Pat Altham

MA (Cantab), PhD (Cantab)

College roles

Fellow Emerita

Biography

Dr Patricia Altham came up to Newnham to read Mathematics in 1961 and graduated in 1964. 

She was greatly helped by Newnham Fellows Sheila Edmonds and Violet Cane. She proceeded to the Diploma in Mathematical Statistics course, in which she gained a Distinction. She was then lucky enough to gain a job as statistician in the MRC Applied Psychology Unit, while at the same time pursuing a PhD in Bayesian methods for multinomial data. 

For data analysis in her Diploma year, the dear old calculating machines in use were the vintage Brunsvigas and Facits, now museum pieces. In her MRC job, she tried to help the psychologists to analyse their data by using the University’s pioneering TITAN machine.

Serious computing in those early days required typing one’s program (in Cambridge autocode) on paper tape, carrying this tape to the old Maths Lab in the centre of town, returning some hours later to pick up the results, or more probably to find that one’s program hadn’t worked, so the paper tape had to be retyped…..and so on! (The exercise kept one fit.)

In 1970 she gained her PhD, a Research Fellowship at Newnham, and a University post in the Statistical Laboratory, where she continued to work until her retirement in 2005.

A central part of her university job was as Director of Studies for the Diploma course, in particular applying for funding for the students and allocating this funding (in those old days from the SRC). 

She also had to find suitable Applied Projects, these being a requirement of the course.

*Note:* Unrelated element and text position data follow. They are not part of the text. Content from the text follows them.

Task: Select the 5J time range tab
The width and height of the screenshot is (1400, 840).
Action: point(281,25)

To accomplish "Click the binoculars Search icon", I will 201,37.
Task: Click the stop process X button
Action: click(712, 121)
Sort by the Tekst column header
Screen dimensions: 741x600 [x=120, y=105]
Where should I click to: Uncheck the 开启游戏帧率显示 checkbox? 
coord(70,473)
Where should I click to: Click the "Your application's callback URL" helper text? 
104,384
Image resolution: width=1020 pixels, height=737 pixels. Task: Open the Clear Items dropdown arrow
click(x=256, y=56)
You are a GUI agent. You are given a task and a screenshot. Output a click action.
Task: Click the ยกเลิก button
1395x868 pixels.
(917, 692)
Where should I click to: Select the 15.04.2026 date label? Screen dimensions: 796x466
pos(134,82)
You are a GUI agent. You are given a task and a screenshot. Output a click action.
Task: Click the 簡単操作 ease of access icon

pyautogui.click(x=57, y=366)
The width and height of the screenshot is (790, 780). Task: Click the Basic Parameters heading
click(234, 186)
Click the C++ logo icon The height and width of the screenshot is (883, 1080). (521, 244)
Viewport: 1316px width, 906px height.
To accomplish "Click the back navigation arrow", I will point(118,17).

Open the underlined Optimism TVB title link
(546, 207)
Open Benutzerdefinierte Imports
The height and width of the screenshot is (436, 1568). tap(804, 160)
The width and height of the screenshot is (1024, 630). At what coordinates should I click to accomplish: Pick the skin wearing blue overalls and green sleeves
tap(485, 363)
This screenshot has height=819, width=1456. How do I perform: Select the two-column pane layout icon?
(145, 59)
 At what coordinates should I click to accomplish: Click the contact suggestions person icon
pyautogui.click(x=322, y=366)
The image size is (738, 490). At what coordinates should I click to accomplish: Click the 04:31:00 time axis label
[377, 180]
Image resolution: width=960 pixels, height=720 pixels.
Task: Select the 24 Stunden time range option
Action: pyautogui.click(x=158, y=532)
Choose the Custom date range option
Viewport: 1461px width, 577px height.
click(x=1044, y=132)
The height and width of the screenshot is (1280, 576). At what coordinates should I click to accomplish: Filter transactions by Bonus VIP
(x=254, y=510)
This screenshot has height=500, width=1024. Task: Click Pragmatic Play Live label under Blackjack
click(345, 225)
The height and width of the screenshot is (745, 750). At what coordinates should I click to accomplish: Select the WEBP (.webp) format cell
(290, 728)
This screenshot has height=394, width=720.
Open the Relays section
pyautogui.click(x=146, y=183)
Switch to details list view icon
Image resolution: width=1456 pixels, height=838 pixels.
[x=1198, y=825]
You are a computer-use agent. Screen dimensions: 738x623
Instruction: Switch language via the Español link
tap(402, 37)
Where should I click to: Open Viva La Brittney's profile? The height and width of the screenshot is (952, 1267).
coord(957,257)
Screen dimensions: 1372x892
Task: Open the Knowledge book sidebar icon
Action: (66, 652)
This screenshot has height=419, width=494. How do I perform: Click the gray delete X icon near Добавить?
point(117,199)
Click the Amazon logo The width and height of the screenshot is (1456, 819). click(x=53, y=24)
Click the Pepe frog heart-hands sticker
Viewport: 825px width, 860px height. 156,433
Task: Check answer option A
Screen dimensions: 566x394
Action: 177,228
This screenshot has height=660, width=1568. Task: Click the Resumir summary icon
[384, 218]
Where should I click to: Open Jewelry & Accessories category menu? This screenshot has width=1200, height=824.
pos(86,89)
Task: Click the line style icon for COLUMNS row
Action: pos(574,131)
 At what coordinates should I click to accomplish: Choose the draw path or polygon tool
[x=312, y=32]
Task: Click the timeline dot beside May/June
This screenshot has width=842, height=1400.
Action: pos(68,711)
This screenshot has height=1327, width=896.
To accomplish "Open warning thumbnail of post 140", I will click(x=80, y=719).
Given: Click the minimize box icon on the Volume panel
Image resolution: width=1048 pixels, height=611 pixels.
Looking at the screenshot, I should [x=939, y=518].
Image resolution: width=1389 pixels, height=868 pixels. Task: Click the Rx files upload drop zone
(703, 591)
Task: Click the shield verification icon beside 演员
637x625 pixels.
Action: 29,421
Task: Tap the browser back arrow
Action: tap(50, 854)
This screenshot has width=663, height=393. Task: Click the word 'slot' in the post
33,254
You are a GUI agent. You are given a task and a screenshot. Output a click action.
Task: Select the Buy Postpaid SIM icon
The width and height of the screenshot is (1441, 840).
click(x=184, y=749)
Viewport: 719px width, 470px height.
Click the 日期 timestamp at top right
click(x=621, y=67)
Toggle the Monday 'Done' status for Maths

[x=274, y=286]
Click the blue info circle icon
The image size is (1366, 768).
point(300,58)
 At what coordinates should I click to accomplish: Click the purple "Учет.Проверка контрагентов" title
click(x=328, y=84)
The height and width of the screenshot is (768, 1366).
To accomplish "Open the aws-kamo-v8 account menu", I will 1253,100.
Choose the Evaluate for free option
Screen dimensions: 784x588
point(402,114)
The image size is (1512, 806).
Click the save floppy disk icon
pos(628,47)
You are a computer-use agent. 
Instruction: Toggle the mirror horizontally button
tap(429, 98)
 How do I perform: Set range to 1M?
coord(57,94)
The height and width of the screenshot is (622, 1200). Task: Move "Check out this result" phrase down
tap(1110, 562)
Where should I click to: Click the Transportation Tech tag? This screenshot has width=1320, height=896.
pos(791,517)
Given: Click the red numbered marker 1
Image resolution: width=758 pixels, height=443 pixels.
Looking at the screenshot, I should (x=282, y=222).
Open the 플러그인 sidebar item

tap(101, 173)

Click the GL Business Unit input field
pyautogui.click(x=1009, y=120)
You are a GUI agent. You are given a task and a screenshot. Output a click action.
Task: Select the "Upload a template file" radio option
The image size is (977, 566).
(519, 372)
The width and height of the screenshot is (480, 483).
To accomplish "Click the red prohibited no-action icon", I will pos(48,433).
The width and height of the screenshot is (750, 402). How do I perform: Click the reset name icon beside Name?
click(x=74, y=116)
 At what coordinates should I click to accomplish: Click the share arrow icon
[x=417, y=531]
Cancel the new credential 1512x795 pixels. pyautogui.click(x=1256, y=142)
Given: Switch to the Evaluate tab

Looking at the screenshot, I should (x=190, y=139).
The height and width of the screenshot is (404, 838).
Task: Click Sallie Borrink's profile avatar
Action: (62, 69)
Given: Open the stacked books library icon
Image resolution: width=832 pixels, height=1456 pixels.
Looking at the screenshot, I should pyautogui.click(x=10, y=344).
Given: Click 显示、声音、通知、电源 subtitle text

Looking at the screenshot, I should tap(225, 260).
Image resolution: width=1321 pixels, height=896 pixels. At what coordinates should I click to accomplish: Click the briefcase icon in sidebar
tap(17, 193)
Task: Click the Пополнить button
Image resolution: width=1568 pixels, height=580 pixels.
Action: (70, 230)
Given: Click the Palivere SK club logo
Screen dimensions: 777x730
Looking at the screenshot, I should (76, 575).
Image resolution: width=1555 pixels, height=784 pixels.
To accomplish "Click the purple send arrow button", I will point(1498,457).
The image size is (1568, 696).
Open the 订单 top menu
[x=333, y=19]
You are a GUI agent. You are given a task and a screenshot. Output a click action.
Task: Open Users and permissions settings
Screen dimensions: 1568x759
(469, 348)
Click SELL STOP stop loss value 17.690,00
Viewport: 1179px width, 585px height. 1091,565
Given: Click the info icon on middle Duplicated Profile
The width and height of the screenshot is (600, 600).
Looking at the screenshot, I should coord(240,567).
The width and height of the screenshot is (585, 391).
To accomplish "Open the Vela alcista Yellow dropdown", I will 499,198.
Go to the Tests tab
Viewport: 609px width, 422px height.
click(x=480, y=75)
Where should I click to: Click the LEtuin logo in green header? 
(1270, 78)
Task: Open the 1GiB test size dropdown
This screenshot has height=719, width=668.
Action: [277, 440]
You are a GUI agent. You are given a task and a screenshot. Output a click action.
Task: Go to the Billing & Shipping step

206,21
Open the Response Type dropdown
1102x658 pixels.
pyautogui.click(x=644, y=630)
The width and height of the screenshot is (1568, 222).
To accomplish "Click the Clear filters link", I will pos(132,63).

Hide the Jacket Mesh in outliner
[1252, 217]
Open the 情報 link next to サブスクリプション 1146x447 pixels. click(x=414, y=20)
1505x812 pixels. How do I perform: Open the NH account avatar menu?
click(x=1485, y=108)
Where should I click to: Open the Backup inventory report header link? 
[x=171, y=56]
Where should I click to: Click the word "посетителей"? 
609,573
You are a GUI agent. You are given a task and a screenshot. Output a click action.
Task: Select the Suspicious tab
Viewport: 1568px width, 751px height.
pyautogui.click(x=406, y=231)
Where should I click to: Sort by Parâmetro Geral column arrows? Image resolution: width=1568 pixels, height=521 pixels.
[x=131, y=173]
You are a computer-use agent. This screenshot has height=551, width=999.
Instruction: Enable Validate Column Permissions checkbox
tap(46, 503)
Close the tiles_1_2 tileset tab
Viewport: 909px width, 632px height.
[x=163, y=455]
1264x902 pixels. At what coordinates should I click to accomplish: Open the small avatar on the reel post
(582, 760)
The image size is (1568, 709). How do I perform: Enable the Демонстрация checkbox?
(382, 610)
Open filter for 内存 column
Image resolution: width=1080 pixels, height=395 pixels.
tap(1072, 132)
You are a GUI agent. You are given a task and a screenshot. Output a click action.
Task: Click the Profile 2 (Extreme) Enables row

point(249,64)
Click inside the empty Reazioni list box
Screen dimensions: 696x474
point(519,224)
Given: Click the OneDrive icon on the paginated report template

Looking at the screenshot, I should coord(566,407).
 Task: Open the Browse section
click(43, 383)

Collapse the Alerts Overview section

This task was challenging but fun and made much easier as it was also part of her job to be available for statistical consulting, usually from other university departments. Thus there were Projects for the students to analyse data in a variety of subjects…… Astronomy, Genetics, Psychology, Economics, History of Population studies, Animal Behaviour, Criminology, and so on. The first projects in Finance came on the scene in 1992 (mainly through the goodwill of former students now in the City).

As a sideline, starting in 1966, she generally supervised groups of students on certain statistical courses within the Maths Tripos, often finding she was supervising very bright individuals who (perhaps unwittingly) taught her a lot on these relatively new courses. Of course now she fully realises that it was a privilege to teach some very bright students. For the graduate courses in those days of continuous improvements in computing, it was pretty much a joint learning process, for the students and herself! Indeed, she was very pleased that from 1998, she could use the free, elegant and efficient language R for her Part II undergraduate course. And of course, she is still more pleased that nearly 30 years later, R is still in use.

Research Interests

Dr Pat Altham's research interests are in categorical data analysis, and statistical computing.